— PROBLEM DESCRIPTION —
Some lines in the entries contain the word "screenshot". Copy all of them.
Start of WORKING DATA
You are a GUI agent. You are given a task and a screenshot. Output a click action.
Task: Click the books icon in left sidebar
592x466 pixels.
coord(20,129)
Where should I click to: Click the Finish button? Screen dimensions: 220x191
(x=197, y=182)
End of WORKING DATA
Start of WORKING DATA
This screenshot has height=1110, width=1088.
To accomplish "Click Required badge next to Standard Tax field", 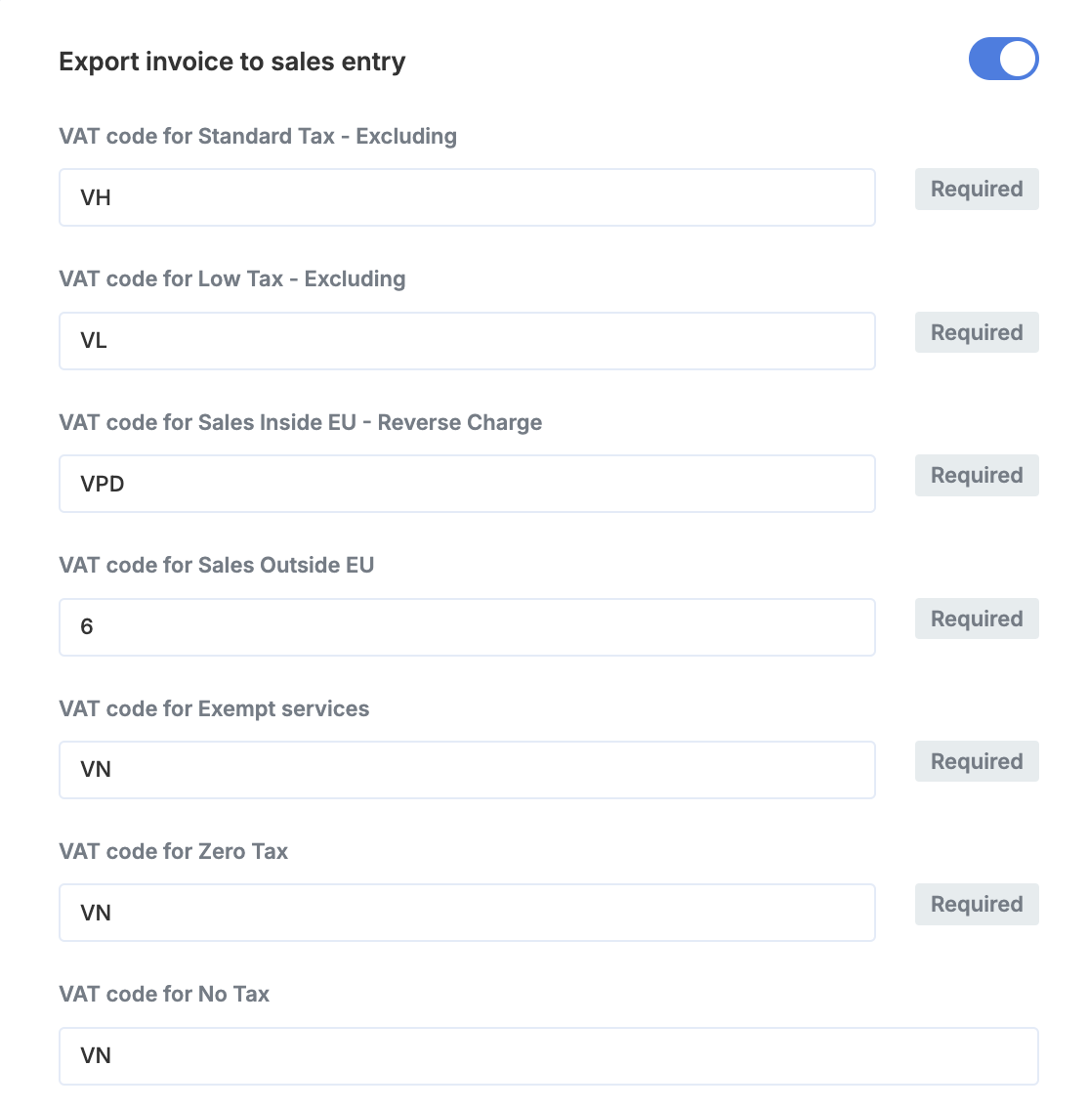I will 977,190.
End of WORKING DATA
— RESULT OF THE TASK —
You are a GUI agent. You are given a task and a screenshot. Output a click action.
This screenshot has height=1110, width=1088.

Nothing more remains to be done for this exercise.